There is no current cure for the condition. Nevertheless, some antivirals can achieve a ‘functional cure’ in certain rare cases. This is when the removal of a hepatitis B surface antigen (HBsAg) from the blood is accomplished.
In the study, researchers investigated whether the haplotype number at baseline could be used as an appropriate biomarker for the prediction of a functional cure or the potential failure to reach functional treatment for antiviral therapy patients. They likewise looked into whether this would be genotype-specific.
The study found that patients with an HBV haplotype number of two or below are more likely to achieve a functional cure with CHB treatment.

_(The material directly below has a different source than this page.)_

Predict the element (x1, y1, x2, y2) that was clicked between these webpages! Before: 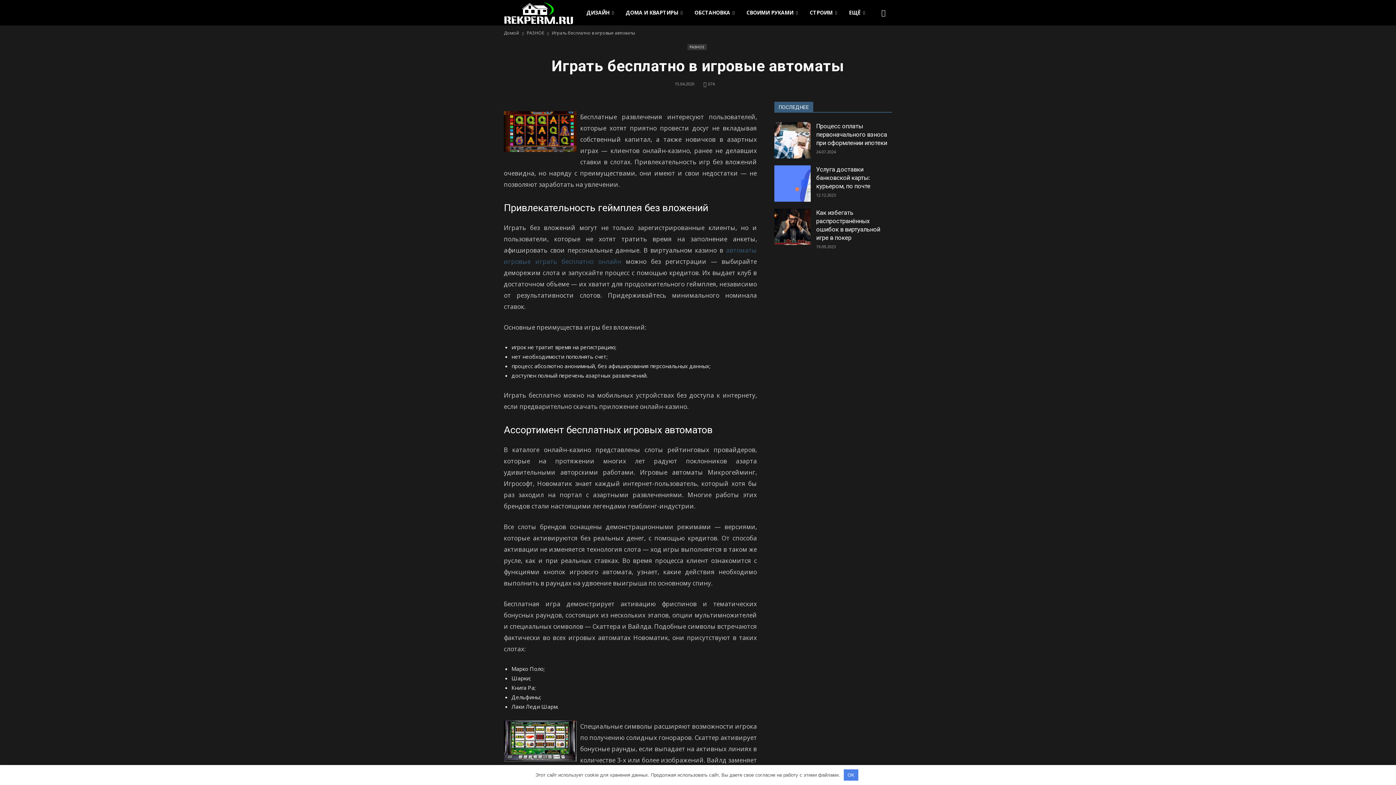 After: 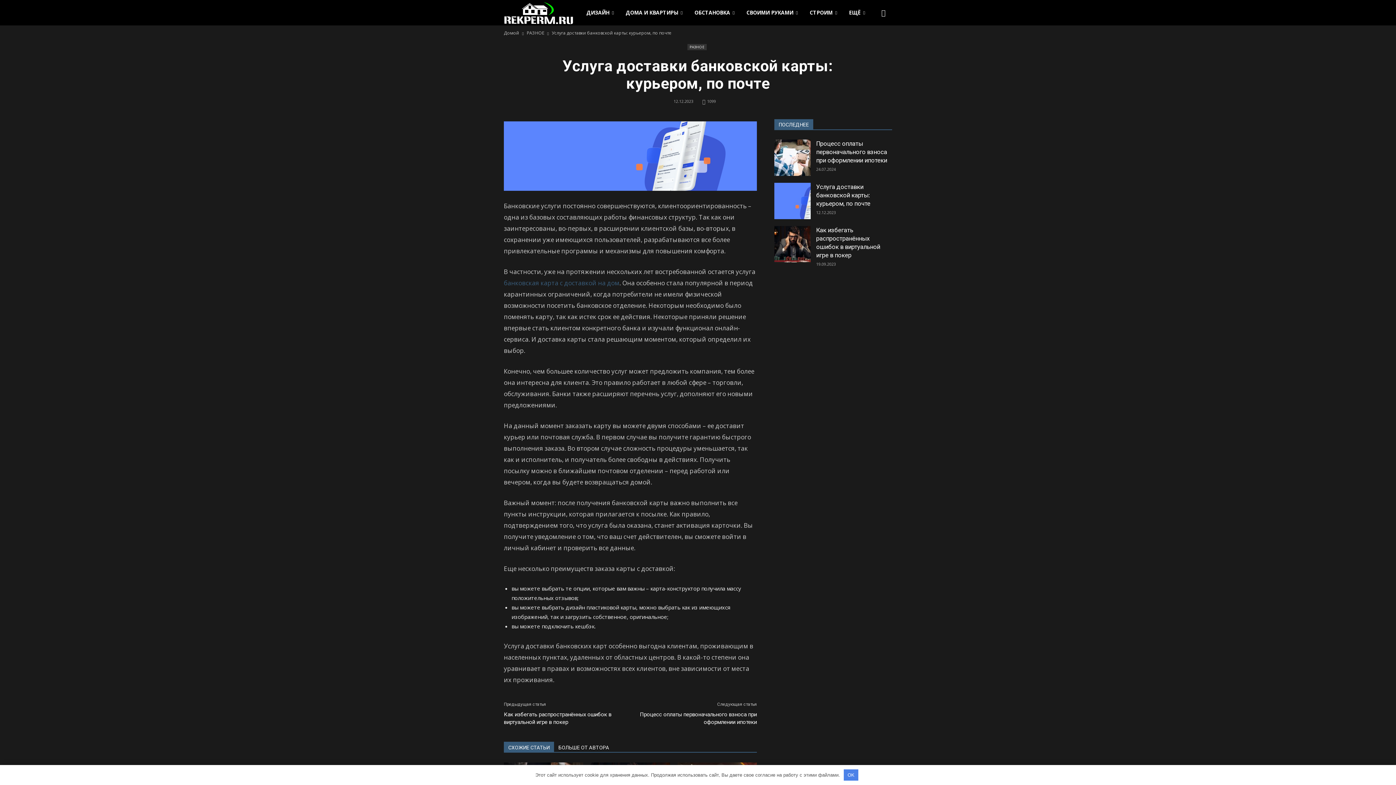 Action: bbox: (774, 165, 810, 201)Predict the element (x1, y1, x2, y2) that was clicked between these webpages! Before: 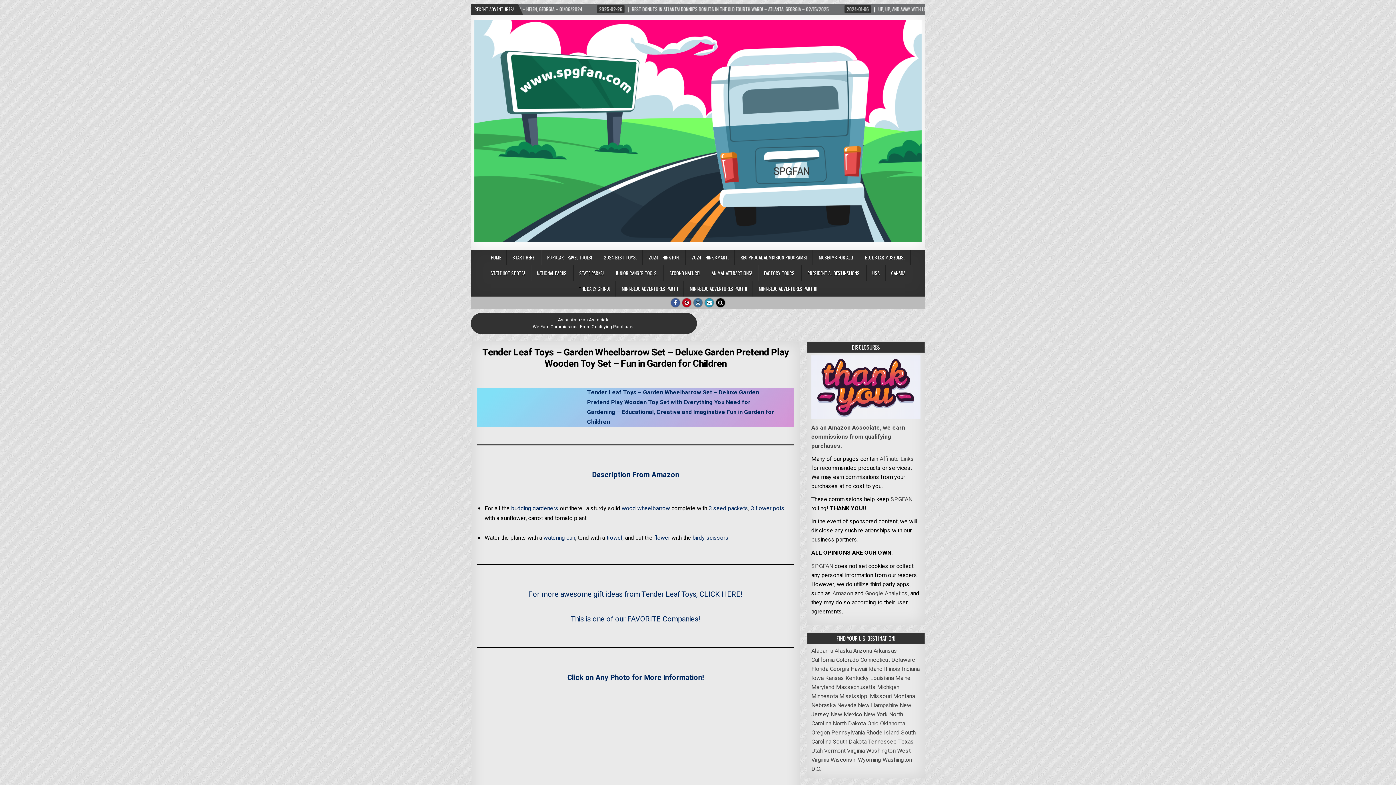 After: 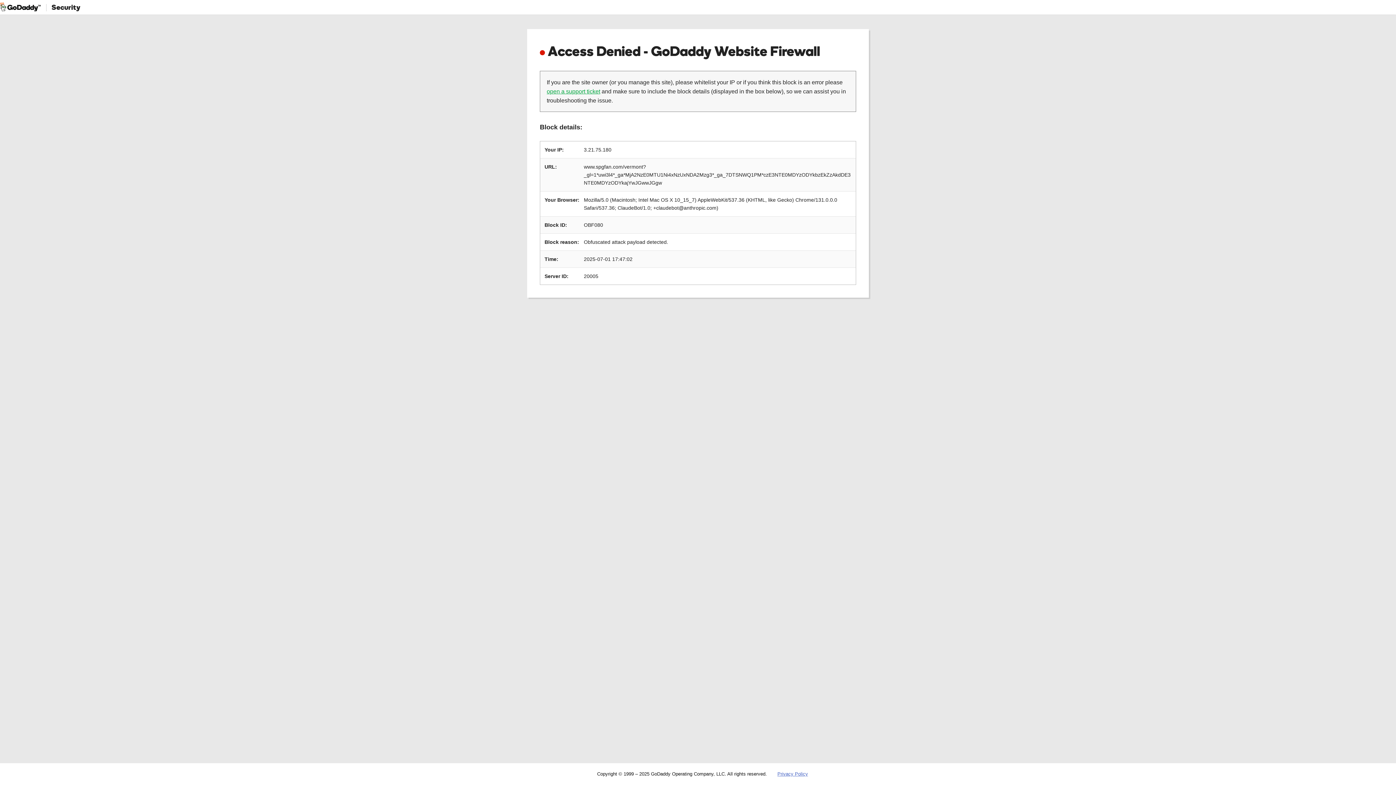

For this HBeAg-positive baseline samples from 86 HBV genotype A and D patients were tested. The recruited patient population were those enrolled in a Phase II trial of tenofovir disoproxil fumarate (TDF), which examined the role of the haplotype number as an indicator of HBsAg loss during therapy. Findings were then validated using the baseline samples of 181 patients displaying the HBV genotypes A and D using TDF or tenofovir alafenamide therapy.
Results showed that the haplotype number “was statistically higher in patients with HBV genotypes B or C infection compared to genotypes A and D.” It was therefore concluded that these patients would “more likely progress to functional cure on current direct-acting antiviral therapy, with greater accuracy than current biomarkers including baseline HBsAg and HBeAg titre.”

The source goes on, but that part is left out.